**Task details**
Return a verbatim reproduction of each line, starting at the line with "The image size is (1232, 727)." and ending at the last line of the listing below.

**Exercise input**
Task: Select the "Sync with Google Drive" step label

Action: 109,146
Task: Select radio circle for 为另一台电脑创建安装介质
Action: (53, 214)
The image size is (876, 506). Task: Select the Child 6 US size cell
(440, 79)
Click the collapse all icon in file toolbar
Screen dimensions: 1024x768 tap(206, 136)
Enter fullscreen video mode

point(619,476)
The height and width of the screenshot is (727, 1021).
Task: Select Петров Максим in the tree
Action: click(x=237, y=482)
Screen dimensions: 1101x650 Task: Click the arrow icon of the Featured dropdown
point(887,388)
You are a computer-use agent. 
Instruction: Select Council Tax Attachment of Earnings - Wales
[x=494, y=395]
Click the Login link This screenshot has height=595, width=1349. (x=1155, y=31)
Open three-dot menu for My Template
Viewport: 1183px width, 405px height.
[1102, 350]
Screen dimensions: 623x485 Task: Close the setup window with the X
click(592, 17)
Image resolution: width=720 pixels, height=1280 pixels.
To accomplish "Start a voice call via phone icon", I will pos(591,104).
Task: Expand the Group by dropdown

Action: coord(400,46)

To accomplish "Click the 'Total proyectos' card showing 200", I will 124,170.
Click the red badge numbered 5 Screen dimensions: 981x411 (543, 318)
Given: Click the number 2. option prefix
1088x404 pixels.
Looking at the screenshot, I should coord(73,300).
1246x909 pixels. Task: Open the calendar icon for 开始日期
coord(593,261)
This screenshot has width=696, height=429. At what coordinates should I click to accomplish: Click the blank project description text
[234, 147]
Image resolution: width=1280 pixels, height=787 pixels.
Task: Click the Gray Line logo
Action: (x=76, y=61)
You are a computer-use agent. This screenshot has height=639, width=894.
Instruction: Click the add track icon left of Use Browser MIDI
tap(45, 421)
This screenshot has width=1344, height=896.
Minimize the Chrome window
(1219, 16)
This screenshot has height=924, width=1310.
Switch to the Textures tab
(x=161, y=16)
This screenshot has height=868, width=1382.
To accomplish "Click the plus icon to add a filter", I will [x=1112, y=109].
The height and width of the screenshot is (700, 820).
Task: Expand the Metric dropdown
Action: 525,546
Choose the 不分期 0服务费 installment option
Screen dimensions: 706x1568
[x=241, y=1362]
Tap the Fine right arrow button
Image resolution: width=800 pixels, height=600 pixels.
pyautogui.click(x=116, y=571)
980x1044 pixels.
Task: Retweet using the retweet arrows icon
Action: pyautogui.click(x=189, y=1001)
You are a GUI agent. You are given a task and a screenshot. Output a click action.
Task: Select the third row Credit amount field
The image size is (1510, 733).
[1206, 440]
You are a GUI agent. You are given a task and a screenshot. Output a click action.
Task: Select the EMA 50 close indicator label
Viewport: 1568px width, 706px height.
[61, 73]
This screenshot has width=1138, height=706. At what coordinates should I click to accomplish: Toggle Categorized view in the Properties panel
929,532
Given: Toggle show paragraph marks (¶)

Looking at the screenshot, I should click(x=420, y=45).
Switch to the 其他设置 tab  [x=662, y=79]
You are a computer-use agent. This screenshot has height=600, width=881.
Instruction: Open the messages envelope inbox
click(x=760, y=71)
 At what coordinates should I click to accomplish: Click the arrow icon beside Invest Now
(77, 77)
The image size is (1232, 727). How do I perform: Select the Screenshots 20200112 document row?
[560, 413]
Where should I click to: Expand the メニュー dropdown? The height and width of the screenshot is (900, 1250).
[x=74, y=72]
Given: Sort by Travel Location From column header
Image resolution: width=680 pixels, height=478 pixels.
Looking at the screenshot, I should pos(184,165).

**Output for this exercise**
The image size is (1232, 727). How do I perform: Select the Screenshots 20200112 document row?
[560, 413]
Where should I click to: Expand the メニュー dropdown? The height and width of the screenshot is (900, 1250).
[x=74, y=72]
Given: Sort by Travel Location From column header
Image resolution: width=680 pixels, height=478 pixels.
Looking at the screenshot, I should pos(184,165).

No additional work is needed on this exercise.